The environmental crisis is the issue of justice that concerns us all. Ecojustice certainly concerns the younger among us, many of whom hold older generations, boomers especially, responsible for the state of our earth, air, water, and soil. As such, to foment mission in this area is to invite the participation of many people of various faiths and ages. Theologically, it is necessary to undo some poor learning that most of us grew up without questioning. Somehow we humans got the idea from a creation story in Genesis that we were to dominate the earth and we have done just that. “Having dominion over” is not domination and oppression as it has been interpreted and lived. Its right meaning is stewardship of, nurture of, and care for. Humans are called to participate with God in cherishing God’s creation. We have not worked with nature, but often against it. We have privileged humans over animals and our healthy environment and we are paying a heavy price.

7. What theologians, pastors, authors or other leaders have had the greatest influence upon your life and thought? (List up to 4 and explain.)

Too many to priortize but here are 4 that were mentioned already, except for the last here. Father Thomas Keating for his teaching about Centering Prayer and the importance of the contemplative practice in spiritual development.

Father Richard Rohr for his expansive, open hearted and open minded teachings about scripture and the tradition that includes advocacy and activism that begins with contemplation.

Mother Teresa for her perseverence in the face of decades of her experience of ‘the dark night of the soul’ in which she continually found Jesus ‘in his most distressing disguise’ of the poor, the sick, and the unwanted and served tirelessly even though she had no inner consolation.

The Jesus Seminar, those scholars that have made it their work to identify authentic sayings of Jesus as opposed to those added on by gospel writers and the early church.

8. How do you hope someone influenced by your ministry would describe what s/he considers to be most important?

I hope someone says that my work helped them be in touch with God and themselves. I would rather my sermons open up conversations between congregant and God than be considered an answer, fixed and certain. I hope my ministry helps people to pray. I would hope that my work helps people to heal, to reconcile, and to celebrate, to be open to Spirit and one another. I would hope that my leadership would help a congregation engage ministries of mercy and justice making, both.,

9. Name at least one challenge for a pastor who accepts a Call to lead a church whose culture is other than his/her own.

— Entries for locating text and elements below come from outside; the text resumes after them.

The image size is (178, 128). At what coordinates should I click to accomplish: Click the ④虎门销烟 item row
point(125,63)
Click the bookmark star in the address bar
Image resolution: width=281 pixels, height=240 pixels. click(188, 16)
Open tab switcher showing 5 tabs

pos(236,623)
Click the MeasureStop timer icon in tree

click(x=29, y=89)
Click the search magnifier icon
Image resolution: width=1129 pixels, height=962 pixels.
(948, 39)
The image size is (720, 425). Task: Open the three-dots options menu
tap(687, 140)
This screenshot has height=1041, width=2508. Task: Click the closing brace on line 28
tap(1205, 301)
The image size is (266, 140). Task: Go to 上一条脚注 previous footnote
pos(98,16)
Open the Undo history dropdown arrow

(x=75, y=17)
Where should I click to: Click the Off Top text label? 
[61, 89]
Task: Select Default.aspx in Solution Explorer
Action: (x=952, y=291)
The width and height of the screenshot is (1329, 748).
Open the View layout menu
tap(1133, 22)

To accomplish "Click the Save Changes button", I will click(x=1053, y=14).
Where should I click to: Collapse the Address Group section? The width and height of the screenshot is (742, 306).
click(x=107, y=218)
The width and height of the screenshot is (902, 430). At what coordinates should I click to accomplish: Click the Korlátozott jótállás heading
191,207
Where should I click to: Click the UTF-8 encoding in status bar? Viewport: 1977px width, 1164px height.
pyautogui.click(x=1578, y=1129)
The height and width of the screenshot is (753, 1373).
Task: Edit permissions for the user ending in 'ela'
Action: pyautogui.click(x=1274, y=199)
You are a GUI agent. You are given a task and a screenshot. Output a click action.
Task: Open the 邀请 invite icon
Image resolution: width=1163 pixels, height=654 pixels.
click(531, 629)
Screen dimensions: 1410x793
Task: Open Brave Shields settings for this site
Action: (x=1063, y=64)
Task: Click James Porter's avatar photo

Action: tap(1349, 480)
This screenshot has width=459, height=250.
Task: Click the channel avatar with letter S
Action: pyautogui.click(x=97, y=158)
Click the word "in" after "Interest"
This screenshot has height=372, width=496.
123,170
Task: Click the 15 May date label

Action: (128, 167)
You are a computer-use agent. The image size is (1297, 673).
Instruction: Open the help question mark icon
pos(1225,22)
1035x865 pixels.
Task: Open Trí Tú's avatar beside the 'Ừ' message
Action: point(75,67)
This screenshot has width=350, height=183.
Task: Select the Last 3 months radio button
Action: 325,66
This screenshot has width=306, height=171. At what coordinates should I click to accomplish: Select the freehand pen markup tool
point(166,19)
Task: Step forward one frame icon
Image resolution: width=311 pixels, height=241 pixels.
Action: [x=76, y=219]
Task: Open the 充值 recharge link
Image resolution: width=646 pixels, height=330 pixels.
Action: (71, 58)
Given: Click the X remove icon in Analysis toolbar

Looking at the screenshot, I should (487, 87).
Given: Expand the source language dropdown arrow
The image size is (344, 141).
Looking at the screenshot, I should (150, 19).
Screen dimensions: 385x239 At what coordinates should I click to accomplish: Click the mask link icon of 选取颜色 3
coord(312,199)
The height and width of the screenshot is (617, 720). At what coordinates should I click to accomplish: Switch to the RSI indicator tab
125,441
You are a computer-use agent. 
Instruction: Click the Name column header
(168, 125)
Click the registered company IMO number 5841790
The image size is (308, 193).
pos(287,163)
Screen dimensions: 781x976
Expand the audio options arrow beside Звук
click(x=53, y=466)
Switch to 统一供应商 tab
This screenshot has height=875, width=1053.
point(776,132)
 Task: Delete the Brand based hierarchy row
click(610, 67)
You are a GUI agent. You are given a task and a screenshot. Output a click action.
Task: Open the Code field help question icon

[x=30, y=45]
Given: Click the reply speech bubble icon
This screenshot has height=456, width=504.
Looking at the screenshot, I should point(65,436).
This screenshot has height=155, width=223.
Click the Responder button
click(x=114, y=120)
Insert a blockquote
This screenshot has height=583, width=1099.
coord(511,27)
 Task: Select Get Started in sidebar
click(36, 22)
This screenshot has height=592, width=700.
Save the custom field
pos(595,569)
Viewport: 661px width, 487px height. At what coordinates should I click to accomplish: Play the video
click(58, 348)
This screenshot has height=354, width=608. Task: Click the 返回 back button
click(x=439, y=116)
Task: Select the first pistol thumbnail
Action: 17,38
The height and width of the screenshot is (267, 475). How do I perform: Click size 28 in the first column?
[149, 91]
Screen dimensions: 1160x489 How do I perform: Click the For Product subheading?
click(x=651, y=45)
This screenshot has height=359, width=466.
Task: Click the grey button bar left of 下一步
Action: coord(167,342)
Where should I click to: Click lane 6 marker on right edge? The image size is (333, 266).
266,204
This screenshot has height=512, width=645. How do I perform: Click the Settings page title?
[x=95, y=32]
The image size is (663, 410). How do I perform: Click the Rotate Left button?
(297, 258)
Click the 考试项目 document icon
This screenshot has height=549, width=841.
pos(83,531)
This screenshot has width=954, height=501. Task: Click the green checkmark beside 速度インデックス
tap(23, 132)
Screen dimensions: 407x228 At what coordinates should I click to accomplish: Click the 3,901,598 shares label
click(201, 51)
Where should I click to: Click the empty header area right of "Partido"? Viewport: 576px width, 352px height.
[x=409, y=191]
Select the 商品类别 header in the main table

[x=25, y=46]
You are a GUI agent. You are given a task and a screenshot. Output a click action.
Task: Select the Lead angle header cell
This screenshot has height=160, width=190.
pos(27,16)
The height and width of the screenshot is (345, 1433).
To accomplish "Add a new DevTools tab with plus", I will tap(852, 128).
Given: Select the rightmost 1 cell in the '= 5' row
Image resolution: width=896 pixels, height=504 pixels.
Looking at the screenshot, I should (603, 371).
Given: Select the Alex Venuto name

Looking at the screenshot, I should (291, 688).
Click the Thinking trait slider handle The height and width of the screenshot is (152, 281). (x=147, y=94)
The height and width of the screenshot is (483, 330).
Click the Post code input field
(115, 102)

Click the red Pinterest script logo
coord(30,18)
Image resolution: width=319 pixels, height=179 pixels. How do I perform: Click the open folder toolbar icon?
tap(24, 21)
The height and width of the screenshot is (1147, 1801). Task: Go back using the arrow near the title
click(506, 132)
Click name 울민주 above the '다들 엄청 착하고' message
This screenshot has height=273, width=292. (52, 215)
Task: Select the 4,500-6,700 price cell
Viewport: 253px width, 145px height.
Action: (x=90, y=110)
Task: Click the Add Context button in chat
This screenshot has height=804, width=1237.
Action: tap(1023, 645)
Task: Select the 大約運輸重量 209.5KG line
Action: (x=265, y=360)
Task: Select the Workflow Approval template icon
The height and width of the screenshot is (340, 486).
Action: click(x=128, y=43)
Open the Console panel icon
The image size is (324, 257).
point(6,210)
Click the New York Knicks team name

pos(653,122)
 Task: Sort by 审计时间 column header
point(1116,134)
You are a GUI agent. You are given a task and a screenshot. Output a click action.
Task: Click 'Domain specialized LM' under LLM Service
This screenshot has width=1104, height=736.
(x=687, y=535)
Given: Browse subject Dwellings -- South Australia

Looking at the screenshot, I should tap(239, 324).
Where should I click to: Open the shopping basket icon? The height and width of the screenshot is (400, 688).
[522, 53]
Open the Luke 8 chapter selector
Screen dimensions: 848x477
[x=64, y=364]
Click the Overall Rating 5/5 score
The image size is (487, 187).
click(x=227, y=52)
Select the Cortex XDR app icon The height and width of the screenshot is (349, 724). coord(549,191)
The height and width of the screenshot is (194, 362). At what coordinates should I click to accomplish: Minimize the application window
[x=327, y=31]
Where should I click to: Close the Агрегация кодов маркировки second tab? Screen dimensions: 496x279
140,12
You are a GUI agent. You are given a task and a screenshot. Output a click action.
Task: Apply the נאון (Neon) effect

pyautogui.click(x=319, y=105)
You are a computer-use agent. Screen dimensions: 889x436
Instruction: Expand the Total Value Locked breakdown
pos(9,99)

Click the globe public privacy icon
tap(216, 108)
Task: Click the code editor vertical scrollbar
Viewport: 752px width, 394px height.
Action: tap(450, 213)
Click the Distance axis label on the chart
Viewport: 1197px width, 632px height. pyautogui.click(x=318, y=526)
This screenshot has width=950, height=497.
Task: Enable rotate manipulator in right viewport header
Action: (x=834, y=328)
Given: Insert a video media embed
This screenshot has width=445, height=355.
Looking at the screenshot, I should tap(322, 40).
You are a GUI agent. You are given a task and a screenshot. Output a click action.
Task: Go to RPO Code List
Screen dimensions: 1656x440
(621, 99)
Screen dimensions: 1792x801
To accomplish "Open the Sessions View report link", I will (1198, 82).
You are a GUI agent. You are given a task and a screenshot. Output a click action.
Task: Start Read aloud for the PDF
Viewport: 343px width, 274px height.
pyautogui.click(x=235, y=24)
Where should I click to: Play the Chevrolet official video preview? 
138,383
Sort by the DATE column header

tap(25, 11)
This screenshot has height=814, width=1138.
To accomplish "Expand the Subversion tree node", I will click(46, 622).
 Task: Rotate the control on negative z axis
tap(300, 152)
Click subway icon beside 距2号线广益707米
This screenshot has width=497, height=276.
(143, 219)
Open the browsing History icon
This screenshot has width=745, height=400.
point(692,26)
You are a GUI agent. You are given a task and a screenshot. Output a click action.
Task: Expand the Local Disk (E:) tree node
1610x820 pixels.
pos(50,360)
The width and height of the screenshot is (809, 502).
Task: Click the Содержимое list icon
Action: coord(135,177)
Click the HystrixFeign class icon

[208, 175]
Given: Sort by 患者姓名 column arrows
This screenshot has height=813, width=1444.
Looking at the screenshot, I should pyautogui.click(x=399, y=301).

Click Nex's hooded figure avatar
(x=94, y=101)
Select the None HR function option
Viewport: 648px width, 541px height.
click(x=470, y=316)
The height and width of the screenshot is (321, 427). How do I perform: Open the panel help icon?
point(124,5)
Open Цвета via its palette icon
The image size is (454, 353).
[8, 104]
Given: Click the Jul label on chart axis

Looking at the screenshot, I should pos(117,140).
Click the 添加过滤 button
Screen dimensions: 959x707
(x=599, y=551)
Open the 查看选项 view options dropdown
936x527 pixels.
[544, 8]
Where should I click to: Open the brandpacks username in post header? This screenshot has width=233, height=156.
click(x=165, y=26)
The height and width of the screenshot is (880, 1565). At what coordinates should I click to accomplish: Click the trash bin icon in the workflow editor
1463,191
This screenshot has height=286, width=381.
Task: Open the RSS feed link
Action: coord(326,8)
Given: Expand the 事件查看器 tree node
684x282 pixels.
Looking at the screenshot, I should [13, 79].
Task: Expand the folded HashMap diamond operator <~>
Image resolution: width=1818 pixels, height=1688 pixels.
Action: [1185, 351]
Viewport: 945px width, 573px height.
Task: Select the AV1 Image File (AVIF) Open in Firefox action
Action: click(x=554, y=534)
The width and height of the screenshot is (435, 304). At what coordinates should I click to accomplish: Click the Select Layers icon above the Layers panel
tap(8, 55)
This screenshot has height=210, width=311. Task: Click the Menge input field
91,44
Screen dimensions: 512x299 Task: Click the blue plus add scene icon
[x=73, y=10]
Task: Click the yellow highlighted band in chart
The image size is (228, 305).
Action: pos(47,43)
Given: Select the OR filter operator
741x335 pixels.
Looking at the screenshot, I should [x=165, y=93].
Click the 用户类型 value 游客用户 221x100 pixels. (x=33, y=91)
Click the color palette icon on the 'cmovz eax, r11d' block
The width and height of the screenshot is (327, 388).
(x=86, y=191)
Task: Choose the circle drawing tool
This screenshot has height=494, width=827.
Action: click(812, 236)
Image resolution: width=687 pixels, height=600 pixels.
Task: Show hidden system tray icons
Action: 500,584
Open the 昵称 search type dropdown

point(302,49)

Relevance. One must understand another culture to be able to communicate the Gospel.

10. Describe your vision and hopes for the Church over the next 5-10 years.

I think some local congregations can become or continue to be vital and engaging, however, the larger instituion will continue to diminish. This is not my hope or my vision, but I believe it is reality. My hope is in the local congregation, any given one, where even a few people can be faithful, devoted, and participate in the life of God in the world by service and community building.

11. If there is anything else you would like to add about yourself that you think would help a search team to better understand and consider you as their next pastor, please elaborate here.

As I have read about your neighborhood, I see that it is largely Asian. That makes me wonder if you might be best off ultimately selecting a pastor who is Asian. I am not Asian, however, what I would bring to this position is experience of many transitions, working with change, with grief, with conflict, and moving forward. Some people find my preaching meaningful and so I bring that as well. I am not a young pastor who would want to remain in place for many years. That, while it may seem a detriment to some reading this, is not a bad thing. You might do well to have what I would call a bridge pastor for 5 to 7 years, someone to help the congregation negotiate what is a transitional time for most churches. Covid had an effect. Most every church is having to cope with changes, losses, new information, and what we may call a paradigm shift. If I seem an apt candidate at all, I hope we can talk. I’m praying for your discernment and my own. Blessings in your search.